Мемуары Казановы (Казанова) - страница 29

— Помешать вам я, конечно, не могу, но вы со мной играете скверную шутку. Впрочем, я все равно спать не буду.

— Как! У вас хватит сил провести с нами бессонные семь часов? Хотя я знаю, что когда вы утомитесь болтать, вы все равно уснете.

— Посмотрим. А пока вот провизия. Неужели вы будете так жестоки, что мне придется ужинать в одиночестве? Есть ли у вас хлеб?

— О нет, мы не будем жестокими, мы поужинаем во второй раз.

— Вот в кого я должен был влюбиться, в вас! А правда, милая Нанетта, если бы я был в вас влюблен, как был влюблен в Анжелу, вы так ж плохо обошлись бы со мной?

— Вы думаете, что можно задавать такие вопросы? Это вопрос фата. Все, что я могу вам сказать, так это то, что я ничего не могу сказать.

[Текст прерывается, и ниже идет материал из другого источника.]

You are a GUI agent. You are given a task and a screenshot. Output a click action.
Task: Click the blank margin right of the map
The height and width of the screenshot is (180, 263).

Они быстрехонько накрыли стол на три куверта, принесли хлеба, пармезану, воды, все это с шутками, со смешками, и мы приступили к трапезе. Непривычное для них кипрское быстро ударило им в голову, и легкое опьянение украсило их еще больше. Я был поражен: как же я не разглядел раньше все их достоинства. После нашего импровизированного ужина я, сидя между двумя сестрами и поцеловав у каждой из них руку, спросил, считают ли они меня своим истинным другом и как они относятся к поведению Анжелы со мной в ту ночь? Обе они в один голос воскликнули, что им было жалко меня до слез.

— Тогда, — подхватил я, — пусть я буду для вас нежным братом, а вы моими милыми сестрами. Обменяемся залогами чистоты наших сердец и поклянемся в вечной верности.

В первом моем поцелуе не было ничего ни от поцелуя влюбленного, ни от поцелуя ловкого соблазнителя. Да и они, как мне было поведано несколько дней спустя, отнеслись к нему только как к проявлению братниной нежности. Но, невинные вначале, поцелуи становились жарче и жарче, кровь быстрее побежала по нашим жилам, хотя никто из нас не ожидал, что все примет серьезный оборот. Сестры выбежали в соседнюю комнату. Бездумно, без всяких романтических затей втянувшись в это дело, я, единственный из нас троих, должен был теперь задуматься. Не приходилось удивляться, что пламя этих поцелуев обожгло мою душу и я вдруг почувствовал себя без ума от этих очаровательных особ: обе они были куда красивее Анжелы, Нанетта к тому же превосходила ее умом, а Мартов характером, бесхитростным и наивным. Но это были порядочные барышни из благородного семейства и случайность, бросившая их в мои объятья, не должна была обернуться для них роковой случайностью. Я не был настолько самонадеян, чтобы решить, что они вдруг полюбили меня, но вполне допускал, что наши поцелуи подействовали на них так же, как и на меня, и в этих обстоятельствах при помощи разных хитростей и незнакомых им уловок мне не составит труда добиться от них некоторой снисходительности, а потом и более решительных уступок. Эта мысль привела меня в ужас, и я строго-настрого положил себе не преступать границ приличия, не сомневаясь, что у меня станет сил блюсти этот запрет.